Forty years ago was the Summer of Sam in New York City. David Berkowitz—the Son of Sam--a postal employee from Yonkers killed six and wound seven. He used a .44 caliber revolver and he not only terrified the city—he became a legend. 
According to Irish Central, there had been much speculation that the “Son of Sam” nickname referred to a former US soldier perhaps, but Berkowitz said that the "Sam" was his former neighbor Sam Carr. Berkowitz claimed that Carr's black Labrador retriever Harvey was possessed by an ancient demon and that it issued irresistible commands that Berkowitz must kill people.

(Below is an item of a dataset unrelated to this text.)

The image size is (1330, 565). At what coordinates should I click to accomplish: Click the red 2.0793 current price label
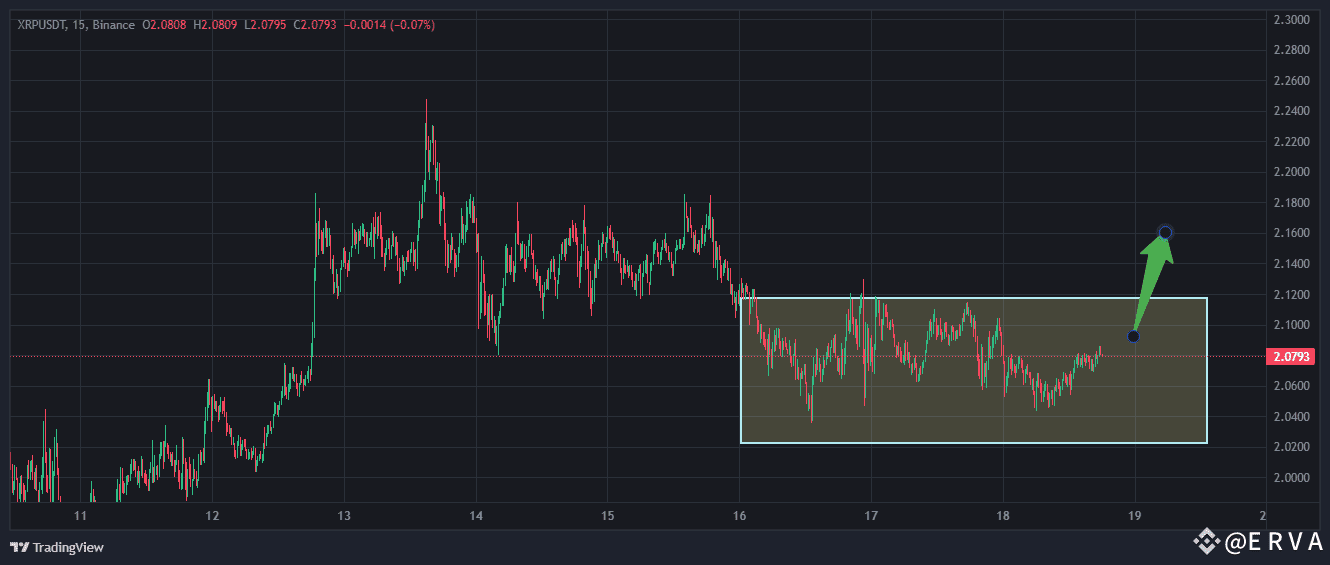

New York in 1977 felt like a city under siege. The City of New York was broke. There were 1,919 murders. The subways had wall-to-wall graffiti and more robbers than cops, the potholes were never filled, and in certain areas of the city—like the South Bronx and even what is now lower Columbus Avenue in Manhattan—it looked like Berlin at the end of World War II.
Son of Sam was arrested 40 years ago this month. A woman, Cacilia Davis, saw Berkowitz return to his car his arm held stiffly by his side, holding the gun he had just used for his final killing.
He stared her down. Disconcerted, she took off for home and heard shots as Berkowitz fired after her. Terrified, she did not report the incident until four days later. When the police investigaed, it led them to Yonkers and Berkowitz.
Unlike his terror, his surrender did not end with a bang, but rather a whimper. He was arrested on August 10th outside his apartment without incident. New York’s summer of fear and agony was over.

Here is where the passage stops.